This Week in South Sudan – Week 2

Monday 11 January

Tuesday 12 January

  • According to UNICEF, 51 per cent of South Sudanese children between 6 to 15 years of age, 1.8 million, are not in school, the highest proportion in the world.
  • A fire broke out Sunday 10 December in Sector 1 of the UN Malakal camp, killing a baby and burning down 75 per cent of the homes in the area, leaving 1000 people homeless. Another six people were killed in an accidental grenade blast outside the camp on 9 December.
  • The Joint Monitoring and Evaluation Commission has begun the process of security sector reform in South Sudan.
  • Negotiations were reportedly opened between the SPLM factions over whether to revoke the division of South Sudan into 28 states . This claim was later denied by the SPLM (IO). President Salva Kiir subsequently announced a ’red line’ over revocation of the 28 new states.

Thursday 14 January

  • An 84 per cent devaluation of the South Sudanese pound against the dollar in December is set to fuel hyperinflation in South Sudan, where food costs and a foreign-exchange shortage already increased consumer prices by 9 per cent in December.
  • SABMiller Plc will close its brewing operations in South Sudan by mid-February as a foreign-currency shortage curtails its ability to import raw materials.

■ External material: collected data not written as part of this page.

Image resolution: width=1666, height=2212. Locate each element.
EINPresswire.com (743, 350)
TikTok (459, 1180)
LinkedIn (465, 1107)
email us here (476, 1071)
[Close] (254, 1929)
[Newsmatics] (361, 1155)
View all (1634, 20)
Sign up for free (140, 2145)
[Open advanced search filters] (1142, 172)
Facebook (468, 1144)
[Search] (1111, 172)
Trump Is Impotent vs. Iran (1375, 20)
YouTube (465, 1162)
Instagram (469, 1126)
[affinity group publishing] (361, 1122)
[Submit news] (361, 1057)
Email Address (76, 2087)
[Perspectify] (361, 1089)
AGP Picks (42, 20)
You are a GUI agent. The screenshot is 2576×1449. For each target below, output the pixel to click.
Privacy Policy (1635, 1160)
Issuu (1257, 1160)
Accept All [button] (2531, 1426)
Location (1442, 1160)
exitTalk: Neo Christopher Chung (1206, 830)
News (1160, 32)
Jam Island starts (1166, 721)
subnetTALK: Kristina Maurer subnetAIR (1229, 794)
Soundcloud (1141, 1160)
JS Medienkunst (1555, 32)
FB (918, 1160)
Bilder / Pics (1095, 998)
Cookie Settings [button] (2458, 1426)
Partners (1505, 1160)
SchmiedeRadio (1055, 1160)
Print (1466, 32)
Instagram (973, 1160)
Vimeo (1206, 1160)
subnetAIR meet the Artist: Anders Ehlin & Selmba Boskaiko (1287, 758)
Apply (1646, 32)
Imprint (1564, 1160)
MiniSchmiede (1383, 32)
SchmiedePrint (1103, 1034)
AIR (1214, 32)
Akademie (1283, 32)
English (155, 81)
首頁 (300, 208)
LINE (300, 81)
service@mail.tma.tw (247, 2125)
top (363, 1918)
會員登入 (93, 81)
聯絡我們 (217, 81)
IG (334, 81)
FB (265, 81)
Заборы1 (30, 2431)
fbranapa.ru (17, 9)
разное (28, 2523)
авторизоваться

SABMiller is the largest the nation’s main non-oil foreign investor, and the close down will leave SABMiller’s 237 employees without a job and businesses depening on its products will also face difficulties.
  • A coalition of 18 local women’s organizations demand that South Sudanese women should hold seven ministerial positions in the country’s new transitional government as well as the speaker role in parliament.

Friday 15 January

Saturday 16 January

  • The Shilluk ethnic group overthrew their king, Kwongo Dak Padiet, accusing him of supporting the creation of 28 states and over staying in Juba, neglecting the concerns of the Shilluk kingdom at home in Upper Nile State.